SATURDAY EVENING POST
APRIL 1982
CONSTIPATION AND BREAST CANCER
Around the turn of the century, doctors blamed all sorts of diseases on constipation. It was thought that a
slow transit time through the intestines caused toxic waste to build up, enter the bloodstream and affect
various organs of the body. This theory was laid to rest after researchers, using the primitive techniques then
available, had failed to identify any toxic substances in the blood of constipated sick people.

However, recent statistical correlation's suggest that there may be something valid in this discarded theory
after all. Physicians Nicholas L. Petrakis and Eileen B. King of the University of California, writing in Lancet,
have found that women who have two or fewer bowel movements per week have four times the risk of breast
disease (benign or malignant) as women who have one or more bowel movements per day.

The doctors studied more than 5,000 women by employing nipple aspiration ( a variation on the use of the
breast pumps nursing mothers use) to get small samples of breast fluid, which is normally secreted by these
glands. The presence of large numbers of abnormal (dysplastic) cells helps to identify women who are at a
higher than average future risk for breast diseases - including breast cancer.

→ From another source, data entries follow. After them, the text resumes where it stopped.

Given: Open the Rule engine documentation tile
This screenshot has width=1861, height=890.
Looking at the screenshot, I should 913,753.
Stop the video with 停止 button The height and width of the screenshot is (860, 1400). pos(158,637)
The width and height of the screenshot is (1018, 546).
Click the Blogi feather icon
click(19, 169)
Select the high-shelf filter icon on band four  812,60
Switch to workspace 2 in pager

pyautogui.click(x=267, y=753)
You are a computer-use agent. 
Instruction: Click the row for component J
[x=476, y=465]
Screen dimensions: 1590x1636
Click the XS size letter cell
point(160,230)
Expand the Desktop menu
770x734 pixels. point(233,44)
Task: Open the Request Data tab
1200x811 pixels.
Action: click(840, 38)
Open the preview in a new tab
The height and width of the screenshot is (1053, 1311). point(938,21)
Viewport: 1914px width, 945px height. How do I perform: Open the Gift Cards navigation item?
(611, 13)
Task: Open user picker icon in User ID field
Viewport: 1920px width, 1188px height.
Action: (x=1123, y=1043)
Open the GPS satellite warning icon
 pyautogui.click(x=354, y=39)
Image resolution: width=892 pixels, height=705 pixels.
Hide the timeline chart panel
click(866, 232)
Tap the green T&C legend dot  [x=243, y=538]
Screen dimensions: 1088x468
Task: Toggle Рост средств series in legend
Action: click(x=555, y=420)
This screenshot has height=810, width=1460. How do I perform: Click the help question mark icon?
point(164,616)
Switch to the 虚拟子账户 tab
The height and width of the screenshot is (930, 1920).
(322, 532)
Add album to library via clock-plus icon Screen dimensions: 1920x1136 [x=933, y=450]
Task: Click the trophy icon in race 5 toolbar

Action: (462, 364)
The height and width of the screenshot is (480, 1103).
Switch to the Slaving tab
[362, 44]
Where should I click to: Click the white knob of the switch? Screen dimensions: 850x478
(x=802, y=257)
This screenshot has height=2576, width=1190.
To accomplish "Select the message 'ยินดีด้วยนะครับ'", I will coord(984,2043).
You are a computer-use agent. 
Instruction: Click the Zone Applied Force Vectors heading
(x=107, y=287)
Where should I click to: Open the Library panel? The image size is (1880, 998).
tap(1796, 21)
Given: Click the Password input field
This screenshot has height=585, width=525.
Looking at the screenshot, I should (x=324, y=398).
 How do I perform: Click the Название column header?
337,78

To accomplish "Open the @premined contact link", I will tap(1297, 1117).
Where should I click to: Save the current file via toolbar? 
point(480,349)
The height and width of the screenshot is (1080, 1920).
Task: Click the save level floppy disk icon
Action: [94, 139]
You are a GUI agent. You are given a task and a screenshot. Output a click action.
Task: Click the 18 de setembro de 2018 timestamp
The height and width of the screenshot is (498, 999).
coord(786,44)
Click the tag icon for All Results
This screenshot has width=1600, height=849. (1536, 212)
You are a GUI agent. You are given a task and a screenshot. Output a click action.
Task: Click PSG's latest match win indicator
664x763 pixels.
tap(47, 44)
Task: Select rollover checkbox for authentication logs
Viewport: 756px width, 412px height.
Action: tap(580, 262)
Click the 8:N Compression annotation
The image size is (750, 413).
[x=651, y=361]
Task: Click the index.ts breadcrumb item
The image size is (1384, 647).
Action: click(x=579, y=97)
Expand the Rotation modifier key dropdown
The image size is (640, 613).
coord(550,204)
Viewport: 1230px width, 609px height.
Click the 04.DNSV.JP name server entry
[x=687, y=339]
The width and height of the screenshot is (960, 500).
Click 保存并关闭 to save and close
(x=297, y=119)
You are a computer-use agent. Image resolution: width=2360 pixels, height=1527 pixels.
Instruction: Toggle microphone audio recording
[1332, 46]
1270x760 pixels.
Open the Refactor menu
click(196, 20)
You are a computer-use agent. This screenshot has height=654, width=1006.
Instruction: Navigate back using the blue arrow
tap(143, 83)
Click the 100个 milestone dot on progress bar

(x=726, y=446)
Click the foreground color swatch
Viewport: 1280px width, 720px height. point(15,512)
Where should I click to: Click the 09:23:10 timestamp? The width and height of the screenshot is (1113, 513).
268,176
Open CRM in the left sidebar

Dr. Petrakis reviewed the history of past researchers who failed to identify constipation as a factor in the
development of malignancies. As a matter of curiosity, he chose to include questions concerning bowel
function in the research protocols developed for his studies of breast-fluid chemistry and cytology.

To quote Dr. Petrakis, "We found that 5% of women having one bowel movement per day would have
abnormal dysplastic cells, while 10% of women having fewer than one bowel movement a day would have this
abnormality and 20% of women having two or fewer bowel movements per week would show these dysplastic
changes in cell character of the breast fluid."

In his view, these findings reactivate turn-of-the-century questions concerning an association between
constipation and, in this particular instance, breast disease. He added a concern that this supposition should
not be allowed to create a cancer panic among constipated women.

Dr. Petrakis added that "We found that 70% of the women we tested had exogenous (foreign) chemicals in
the breast fluid. We don't know why they are there, but we do know that the breast cells are in contact with
the bloodstream, which will contain foreign substances absorbed into the circulation system from the skin,
lungs, and the gastrointestinal tract."

Dr. Petrakis also cited dietary consideration of interest to vegetarians, including the observation that the
bowels of people who eat meat contain greater amounts of mutagenic substance than do the bowels of those
who abstain from eating meat. Also cited were observations that the intestinal bacterial flora of meat eaters
include certain species that interfere with so-called glucuronide linkages necessary to complete the
excretions of estrogen delivered to the gut in bile. It is theorized by some that such "unlinked" estrogen's are
reabsorbed in the large bowel of meat eaters, a circumstance leading possible to higher estrogen levels and
a greater change of cancer-producing effects.

WOMEN WHO HAVE TWO OR FEWER BOWEL MOVEMENTS PER WEEK HAVE FOUR TIMES THE RISK OF
BREAST DISEASE AS WOMEN WHO HAVE ONE OR MORE BOWEL MOVEMENTS PER DAY.